* YOUR GOAL *
Please return every line from the entries that has the string "computer" in it.

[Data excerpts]
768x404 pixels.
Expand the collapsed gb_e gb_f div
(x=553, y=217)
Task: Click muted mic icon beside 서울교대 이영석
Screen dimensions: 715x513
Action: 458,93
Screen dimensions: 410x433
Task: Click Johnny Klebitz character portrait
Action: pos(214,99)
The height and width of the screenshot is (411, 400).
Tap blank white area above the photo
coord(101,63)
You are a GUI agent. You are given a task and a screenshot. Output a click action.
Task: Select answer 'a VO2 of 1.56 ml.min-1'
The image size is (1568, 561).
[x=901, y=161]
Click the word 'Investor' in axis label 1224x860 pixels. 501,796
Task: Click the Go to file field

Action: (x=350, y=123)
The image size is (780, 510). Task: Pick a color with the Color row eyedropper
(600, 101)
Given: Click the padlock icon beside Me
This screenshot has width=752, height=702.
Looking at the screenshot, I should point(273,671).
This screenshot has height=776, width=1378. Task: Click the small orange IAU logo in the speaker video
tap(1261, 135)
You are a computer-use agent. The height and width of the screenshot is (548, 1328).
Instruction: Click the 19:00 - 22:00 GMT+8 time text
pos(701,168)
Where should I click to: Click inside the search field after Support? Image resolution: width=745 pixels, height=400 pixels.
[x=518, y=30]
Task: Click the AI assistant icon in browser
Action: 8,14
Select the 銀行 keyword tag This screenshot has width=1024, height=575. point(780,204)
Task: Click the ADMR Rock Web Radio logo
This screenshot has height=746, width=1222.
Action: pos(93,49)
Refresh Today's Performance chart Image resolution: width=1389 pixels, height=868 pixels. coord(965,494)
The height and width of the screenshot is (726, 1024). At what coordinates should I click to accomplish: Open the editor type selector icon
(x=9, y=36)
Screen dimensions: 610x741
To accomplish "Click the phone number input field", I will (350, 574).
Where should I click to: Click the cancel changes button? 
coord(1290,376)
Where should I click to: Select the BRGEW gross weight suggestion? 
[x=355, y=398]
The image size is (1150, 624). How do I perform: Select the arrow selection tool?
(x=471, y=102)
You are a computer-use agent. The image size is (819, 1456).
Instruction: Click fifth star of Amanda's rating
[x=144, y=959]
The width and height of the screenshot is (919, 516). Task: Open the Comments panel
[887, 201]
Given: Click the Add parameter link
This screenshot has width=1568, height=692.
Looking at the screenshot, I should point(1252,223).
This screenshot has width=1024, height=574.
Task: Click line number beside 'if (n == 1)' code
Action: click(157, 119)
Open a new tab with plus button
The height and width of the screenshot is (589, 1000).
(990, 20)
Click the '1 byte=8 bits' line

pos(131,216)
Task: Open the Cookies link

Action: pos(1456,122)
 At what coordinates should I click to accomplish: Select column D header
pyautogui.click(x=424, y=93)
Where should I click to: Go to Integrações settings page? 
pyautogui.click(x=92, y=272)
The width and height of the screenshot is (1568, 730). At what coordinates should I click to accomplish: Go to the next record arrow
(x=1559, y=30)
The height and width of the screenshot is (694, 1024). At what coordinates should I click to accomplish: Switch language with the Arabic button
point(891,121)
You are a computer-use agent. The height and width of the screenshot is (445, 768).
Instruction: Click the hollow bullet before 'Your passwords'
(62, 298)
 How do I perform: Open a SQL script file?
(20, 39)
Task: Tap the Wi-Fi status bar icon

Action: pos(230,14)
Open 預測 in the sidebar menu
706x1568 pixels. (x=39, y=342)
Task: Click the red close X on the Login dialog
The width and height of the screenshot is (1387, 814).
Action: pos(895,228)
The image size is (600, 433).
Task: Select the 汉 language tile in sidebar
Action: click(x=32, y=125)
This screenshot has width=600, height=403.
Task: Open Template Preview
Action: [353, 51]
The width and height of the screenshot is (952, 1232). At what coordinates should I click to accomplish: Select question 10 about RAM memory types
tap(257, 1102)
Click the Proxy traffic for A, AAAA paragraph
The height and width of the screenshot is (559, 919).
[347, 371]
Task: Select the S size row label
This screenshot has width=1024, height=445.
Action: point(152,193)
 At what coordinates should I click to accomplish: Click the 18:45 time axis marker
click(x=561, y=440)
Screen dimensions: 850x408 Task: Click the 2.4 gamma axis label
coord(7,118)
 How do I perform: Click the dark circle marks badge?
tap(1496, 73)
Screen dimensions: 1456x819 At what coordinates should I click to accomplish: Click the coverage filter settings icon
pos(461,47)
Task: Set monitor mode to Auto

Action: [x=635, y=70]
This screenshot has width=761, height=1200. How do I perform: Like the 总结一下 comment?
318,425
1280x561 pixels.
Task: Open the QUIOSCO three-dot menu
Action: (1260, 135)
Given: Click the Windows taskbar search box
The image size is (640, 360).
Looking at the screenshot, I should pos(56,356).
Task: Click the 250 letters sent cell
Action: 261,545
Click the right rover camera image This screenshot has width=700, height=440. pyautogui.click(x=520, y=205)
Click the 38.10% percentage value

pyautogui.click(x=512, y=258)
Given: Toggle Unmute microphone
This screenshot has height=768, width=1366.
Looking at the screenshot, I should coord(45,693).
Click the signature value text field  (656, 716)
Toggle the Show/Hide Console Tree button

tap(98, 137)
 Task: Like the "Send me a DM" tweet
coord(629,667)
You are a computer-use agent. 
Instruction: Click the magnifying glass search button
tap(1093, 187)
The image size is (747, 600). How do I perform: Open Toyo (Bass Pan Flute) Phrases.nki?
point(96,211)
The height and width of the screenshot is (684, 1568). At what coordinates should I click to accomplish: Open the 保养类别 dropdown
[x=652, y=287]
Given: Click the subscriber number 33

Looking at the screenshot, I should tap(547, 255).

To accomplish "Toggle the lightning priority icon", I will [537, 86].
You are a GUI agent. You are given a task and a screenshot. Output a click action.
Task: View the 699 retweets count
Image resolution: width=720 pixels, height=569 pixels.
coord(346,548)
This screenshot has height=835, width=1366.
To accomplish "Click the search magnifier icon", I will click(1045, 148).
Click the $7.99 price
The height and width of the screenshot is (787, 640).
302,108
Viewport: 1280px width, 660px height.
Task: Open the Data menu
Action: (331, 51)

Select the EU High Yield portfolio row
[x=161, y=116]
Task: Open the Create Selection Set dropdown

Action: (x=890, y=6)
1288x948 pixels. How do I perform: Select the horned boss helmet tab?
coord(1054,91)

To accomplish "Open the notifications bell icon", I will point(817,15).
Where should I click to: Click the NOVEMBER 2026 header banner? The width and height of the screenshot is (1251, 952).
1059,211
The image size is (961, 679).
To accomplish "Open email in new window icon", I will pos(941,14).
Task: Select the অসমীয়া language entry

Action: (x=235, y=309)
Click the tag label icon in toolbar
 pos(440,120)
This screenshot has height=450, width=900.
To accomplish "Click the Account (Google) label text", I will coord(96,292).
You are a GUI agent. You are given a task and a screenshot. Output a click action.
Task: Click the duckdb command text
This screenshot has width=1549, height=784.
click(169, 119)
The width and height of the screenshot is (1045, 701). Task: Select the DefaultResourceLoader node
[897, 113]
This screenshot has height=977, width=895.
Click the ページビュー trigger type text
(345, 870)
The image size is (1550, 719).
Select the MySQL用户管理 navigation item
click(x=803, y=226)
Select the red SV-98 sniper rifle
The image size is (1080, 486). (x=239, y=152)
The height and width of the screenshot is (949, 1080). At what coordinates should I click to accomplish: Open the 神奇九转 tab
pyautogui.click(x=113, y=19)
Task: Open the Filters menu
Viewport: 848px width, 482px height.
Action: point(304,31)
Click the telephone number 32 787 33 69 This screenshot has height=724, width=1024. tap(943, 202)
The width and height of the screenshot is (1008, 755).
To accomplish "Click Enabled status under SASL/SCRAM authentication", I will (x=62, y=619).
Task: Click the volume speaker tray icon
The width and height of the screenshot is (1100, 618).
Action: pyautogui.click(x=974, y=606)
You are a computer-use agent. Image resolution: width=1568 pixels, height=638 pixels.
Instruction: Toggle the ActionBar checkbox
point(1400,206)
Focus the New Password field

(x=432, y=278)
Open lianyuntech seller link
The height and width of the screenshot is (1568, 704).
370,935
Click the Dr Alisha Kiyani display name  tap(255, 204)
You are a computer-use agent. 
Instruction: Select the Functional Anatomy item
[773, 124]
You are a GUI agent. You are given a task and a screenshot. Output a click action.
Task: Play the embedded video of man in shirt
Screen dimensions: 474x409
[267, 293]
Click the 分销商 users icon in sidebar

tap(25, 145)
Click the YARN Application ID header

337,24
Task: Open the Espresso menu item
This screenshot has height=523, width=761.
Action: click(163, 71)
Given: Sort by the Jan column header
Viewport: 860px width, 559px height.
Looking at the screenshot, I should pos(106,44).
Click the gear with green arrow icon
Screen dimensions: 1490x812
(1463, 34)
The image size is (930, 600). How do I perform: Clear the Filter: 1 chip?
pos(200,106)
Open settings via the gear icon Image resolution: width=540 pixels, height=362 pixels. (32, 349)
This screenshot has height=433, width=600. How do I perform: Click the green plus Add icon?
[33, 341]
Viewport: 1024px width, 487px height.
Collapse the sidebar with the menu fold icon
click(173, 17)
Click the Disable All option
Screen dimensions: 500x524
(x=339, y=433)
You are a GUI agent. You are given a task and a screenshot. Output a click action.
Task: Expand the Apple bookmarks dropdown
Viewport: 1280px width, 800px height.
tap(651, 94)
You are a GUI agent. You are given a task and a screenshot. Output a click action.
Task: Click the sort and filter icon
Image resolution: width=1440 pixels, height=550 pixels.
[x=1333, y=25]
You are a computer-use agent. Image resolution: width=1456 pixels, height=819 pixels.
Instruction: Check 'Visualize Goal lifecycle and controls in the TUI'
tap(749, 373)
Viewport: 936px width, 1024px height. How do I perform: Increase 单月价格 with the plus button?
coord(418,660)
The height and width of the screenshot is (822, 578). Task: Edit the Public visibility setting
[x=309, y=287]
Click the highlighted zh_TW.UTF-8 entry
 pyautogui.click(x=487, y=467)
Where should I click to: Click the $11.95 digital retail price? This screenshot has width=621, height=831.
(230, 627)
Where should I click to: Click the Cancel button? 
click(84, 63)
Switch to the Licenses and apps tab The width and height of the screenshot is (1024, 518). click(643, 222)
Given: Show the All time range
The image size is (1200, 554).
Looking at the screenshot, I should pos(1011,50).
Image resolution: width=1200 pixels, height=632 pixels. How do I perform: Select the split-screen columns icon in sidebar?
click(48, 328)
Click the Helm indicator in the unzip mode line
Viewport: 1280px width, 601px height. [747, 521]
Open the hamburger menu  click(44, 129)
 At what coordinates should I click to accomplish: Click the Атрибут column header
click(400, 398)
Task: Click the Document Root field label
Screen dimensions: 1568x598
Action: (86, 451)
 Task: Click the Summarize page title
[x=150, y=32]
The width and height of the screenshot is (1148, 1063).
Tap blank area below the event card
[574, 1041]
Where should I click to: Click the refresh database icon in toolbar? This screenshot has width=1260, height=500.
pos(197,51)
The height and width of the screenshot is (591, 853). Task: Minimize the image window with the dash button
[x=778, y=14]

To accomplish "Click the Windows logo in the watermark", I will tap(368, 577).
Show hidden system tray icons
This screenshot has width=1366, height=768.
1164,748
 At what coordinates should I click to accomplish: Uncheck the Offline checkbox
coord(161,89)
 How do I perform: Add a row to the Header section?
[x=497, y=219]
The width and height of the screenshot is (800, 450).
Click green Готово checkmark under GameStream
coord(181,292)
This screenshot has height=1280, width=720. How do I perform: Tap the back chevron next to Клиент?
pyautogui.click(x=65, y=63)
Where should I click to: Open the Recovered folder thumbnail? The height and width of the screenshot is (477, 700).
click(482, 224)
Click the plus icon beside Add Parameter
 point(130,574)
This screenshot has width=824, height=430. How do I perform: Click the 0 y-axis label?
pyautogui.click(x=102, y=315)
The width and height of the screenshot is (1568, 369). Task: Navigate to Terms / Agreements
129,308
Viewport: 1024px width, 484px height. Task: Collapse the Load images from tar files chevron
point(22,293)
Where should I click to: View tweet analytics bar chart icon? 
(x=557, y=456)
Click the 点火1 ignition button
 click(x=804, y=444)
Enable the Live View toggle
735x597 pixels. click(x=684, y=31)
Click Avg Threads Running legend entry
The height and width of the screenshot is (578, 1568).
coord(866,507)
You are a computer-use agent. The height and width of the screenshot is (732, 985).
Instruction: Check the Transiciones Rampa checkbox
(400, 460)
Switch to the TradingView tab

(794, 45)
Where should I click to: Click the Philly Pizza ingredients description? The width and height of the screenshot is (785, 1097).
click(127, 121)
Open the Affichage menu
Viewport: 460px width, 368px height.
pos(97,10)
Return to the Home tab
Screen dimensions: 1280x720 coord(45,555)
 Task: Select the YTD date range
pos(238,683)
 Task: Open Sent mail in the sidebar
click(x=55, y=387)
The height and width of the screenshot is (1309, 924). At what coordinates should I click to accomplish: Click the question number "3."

* EXPECTED ANSWER *
You are a computer-use agent. The height and width of the screenshot is (548, 1328).
You are a computer-use agent. The image size is (819, 1456).
You are a computer-use agent. The height and width of the screenshot is (445, 768).
You are a computer-use agent. 
You are a computer-use agent. Image resolution: width=1568 pixels, height=638 pixels.
You are a computer-use agent. 
You are a computer-use agent. Image resolution: width=1456 pixels, height=819 pixels.
You are a computer-use agent. The height and width of the screenshot is (732, 985).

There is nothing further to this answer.